At 93 years of age, Betty Soskin is the oldest park ranger in the United States. And after launching her park ranger career at 85, she’s showing no signs of slowing down.
Tourists hang on Soskin's every word while she guides them through the national Rosie the Riveter World War II Home Front National Park. The park, which opened in 2001, highlights the influx of working women who filled the Richmond, California shipyards during World War II.
Soskin herself worked through the war as a clerk in a segregated country, the great-granddaughter of a slave who passed away when Soskin was 27.
Soskin has a family history of living a long and healthy life. "My great-grandmother lived to be 102. My mother lived to be 101. My great-aunt lived to be 107," she said. "They were active until they died."

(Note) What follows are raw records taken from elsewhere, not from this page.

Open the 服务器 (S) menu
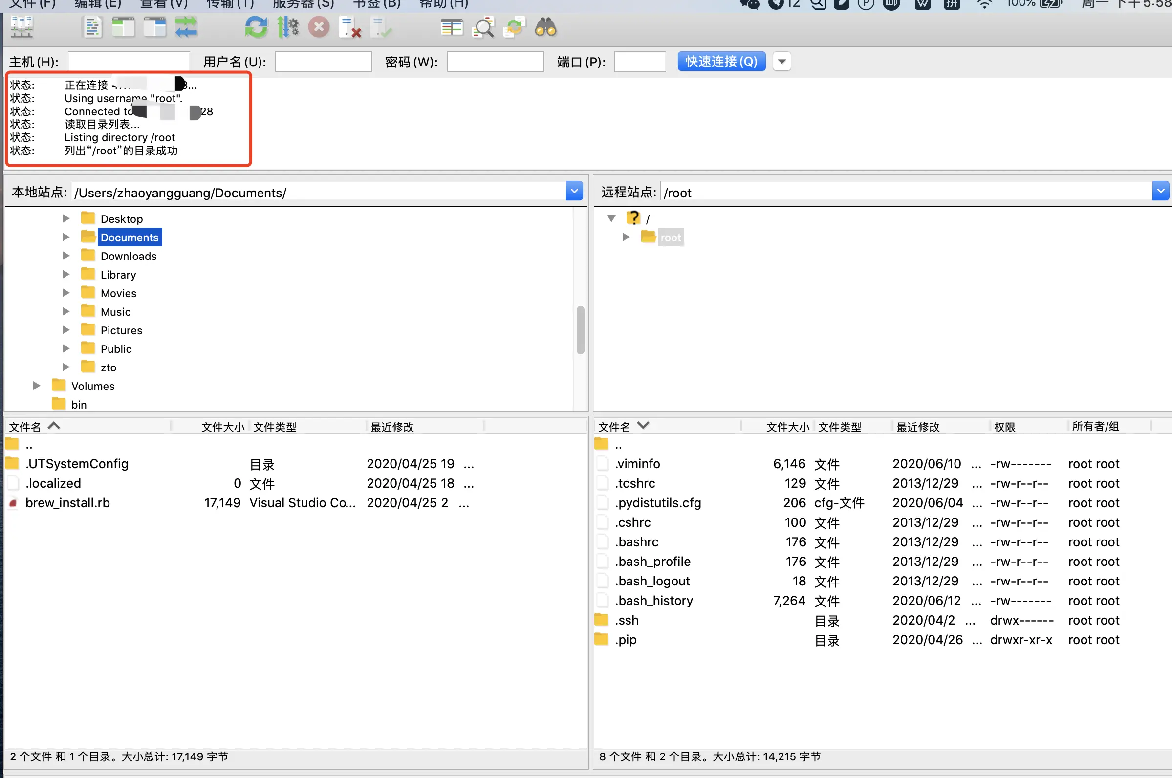click(303, 4)
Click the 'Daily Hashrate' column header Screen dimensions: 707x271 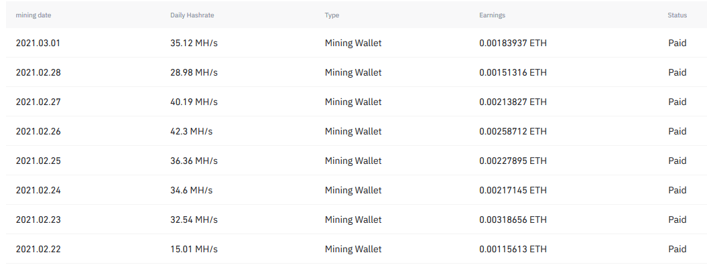tap(192, 15)
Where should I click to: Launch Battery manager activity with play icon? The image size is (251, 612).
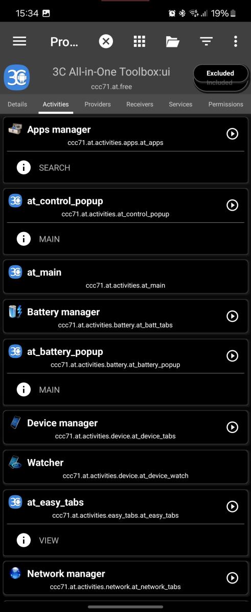point(232,316)
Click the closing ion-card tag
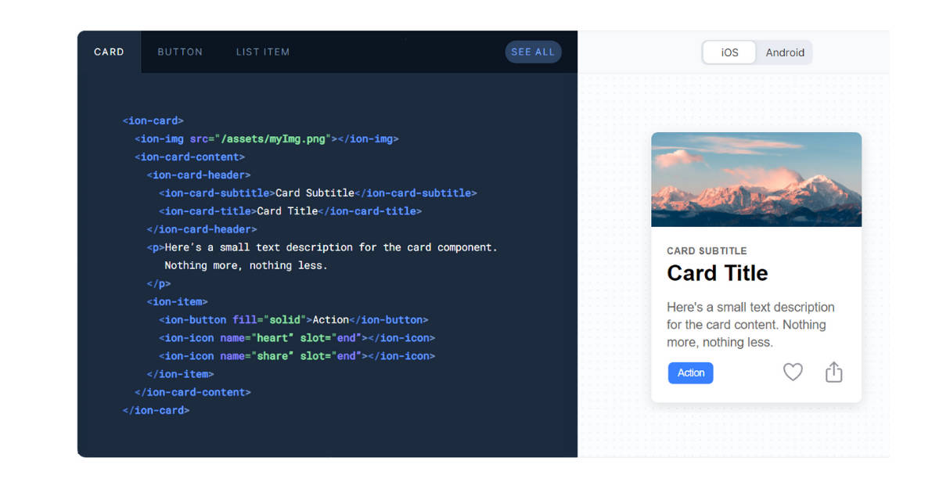Image resolution: width=939 pixels, height=493 pixels. coord(156,409)
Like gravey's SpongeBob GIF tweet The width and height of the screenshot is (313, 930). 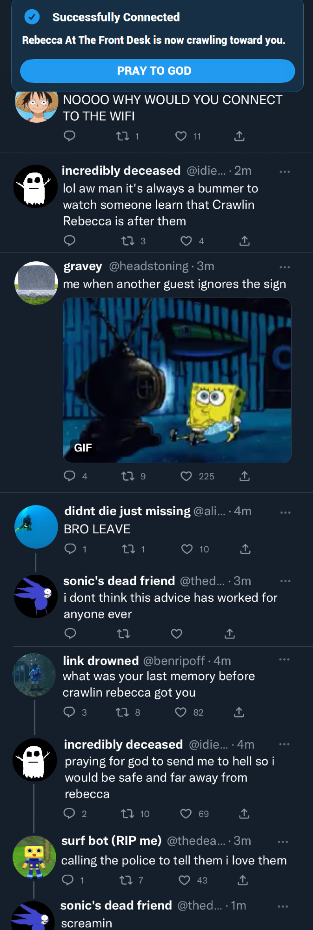point(186,476)
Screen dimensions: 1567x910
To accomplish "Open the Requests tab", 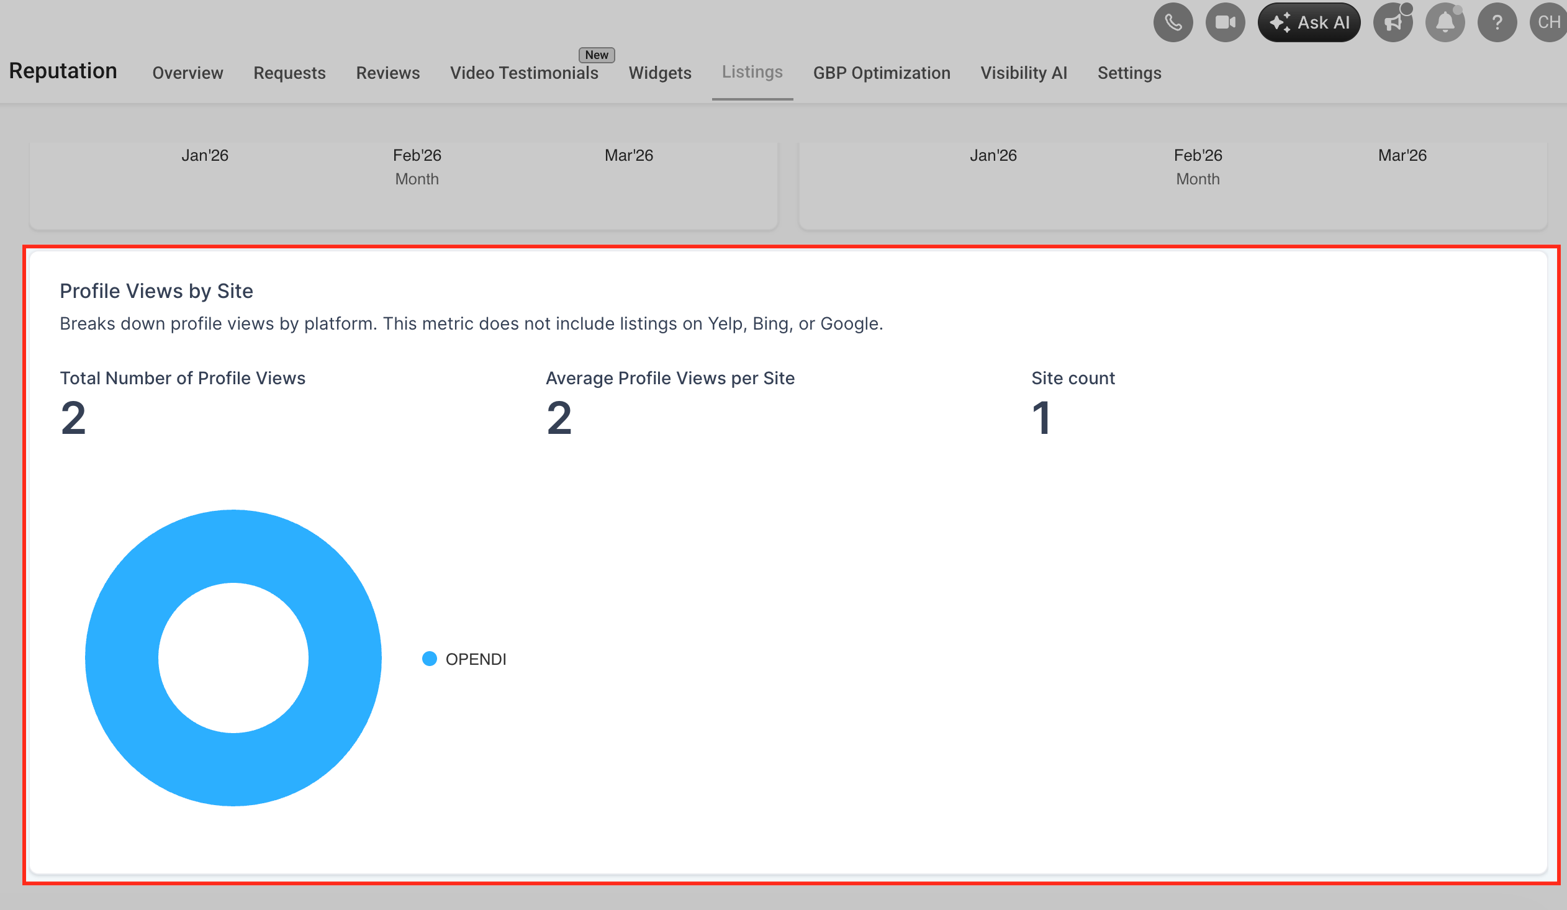I will point(289,73).
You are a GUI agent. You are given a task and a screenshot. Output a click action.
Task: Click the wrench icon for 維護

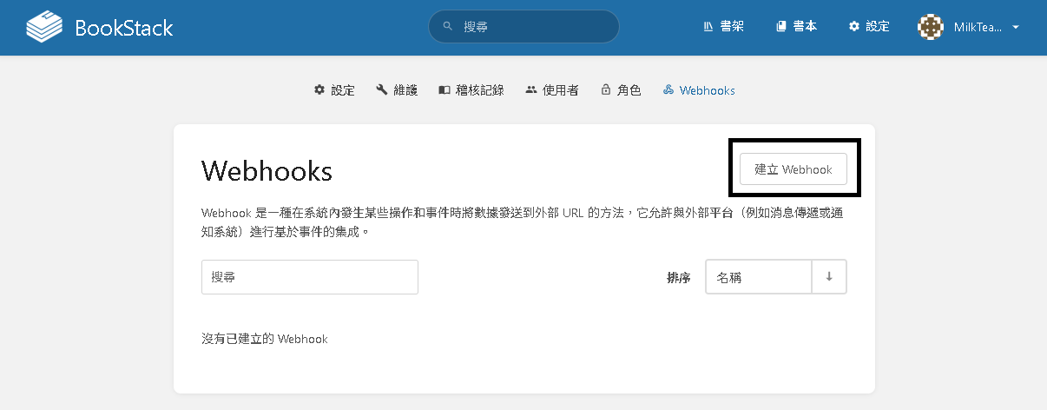point(382,90)
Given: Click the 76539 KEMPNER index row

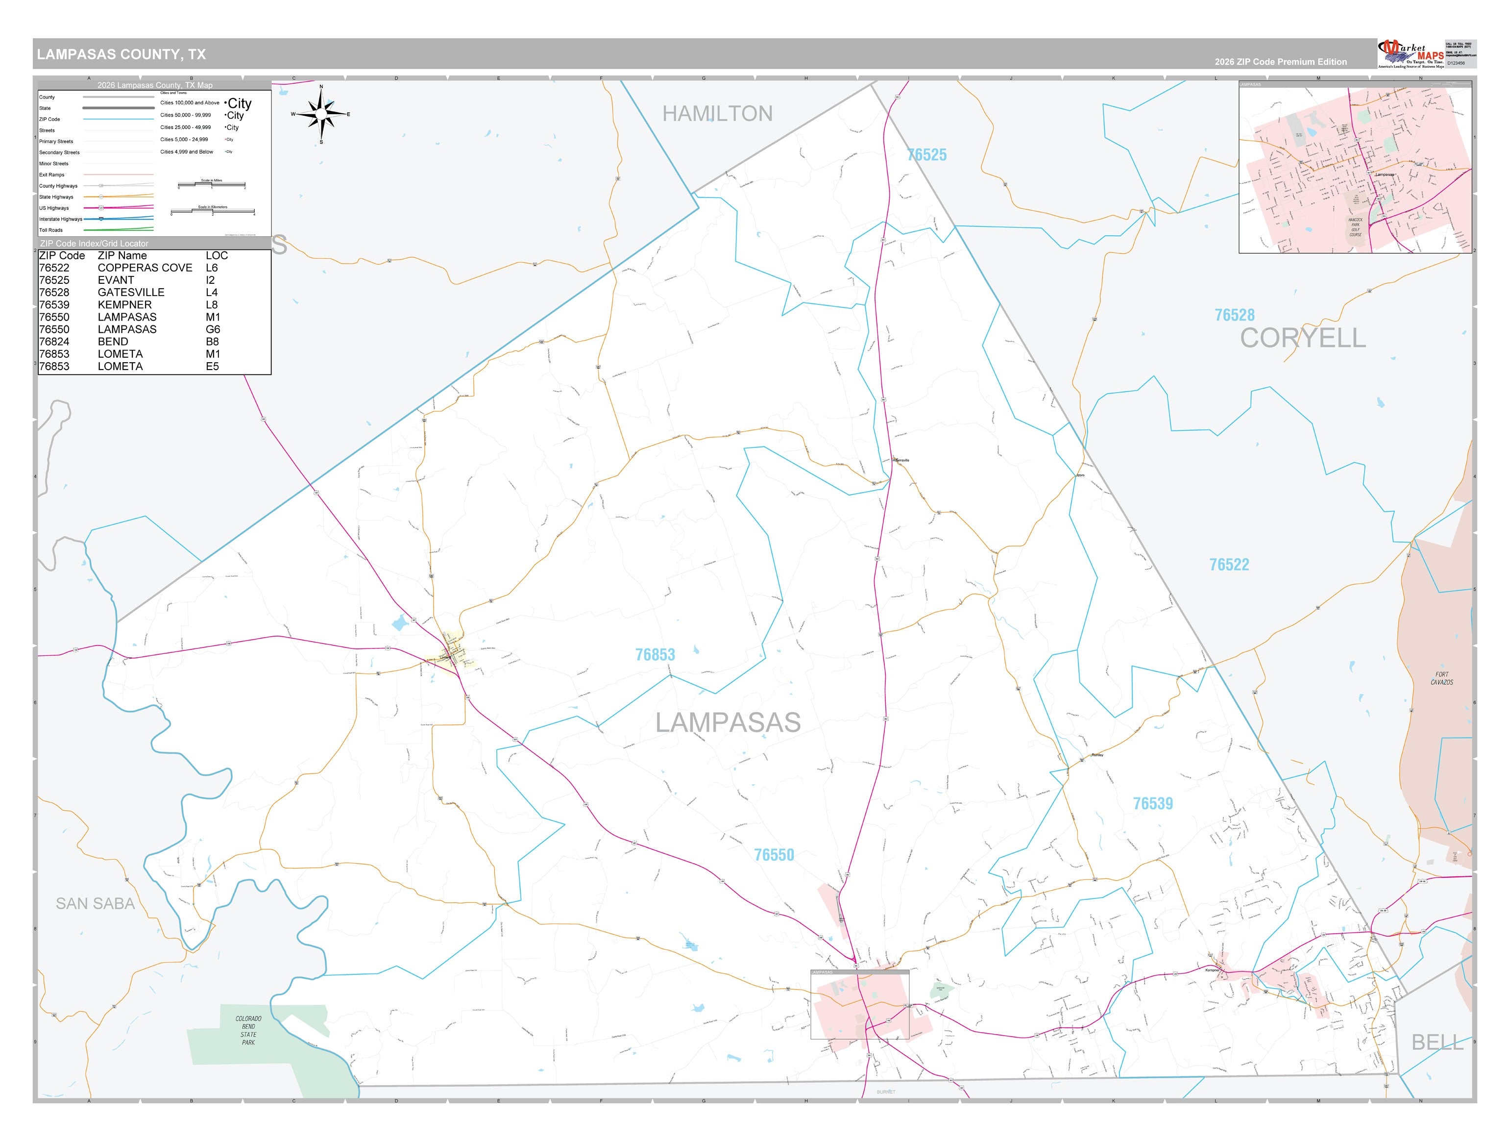Looking at the screenshot, I should tap(154, 304).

Which is why Soskin herself didn't hesitate to start a new chapter as a park ranger 12 years ago.
"I'm not sure I even wanted to be [a park ranger]," she said. "This is the turn that my life took."
Working five days a week, Soskin said she finds meaning in every tour and every time she puts on her uniform.
"I still love this uniform," she said. "Partly because there's a silent message to every little girl of color that I pass on the street or in an elevator or on an escalator who suddenly has announced that there's a career choice she may have never thought of."
As for plans for retiring, "life keeps opening up," Soskin said. "And as long as that's true, and as long as I'm developing new questions, then I'm going to go on living it."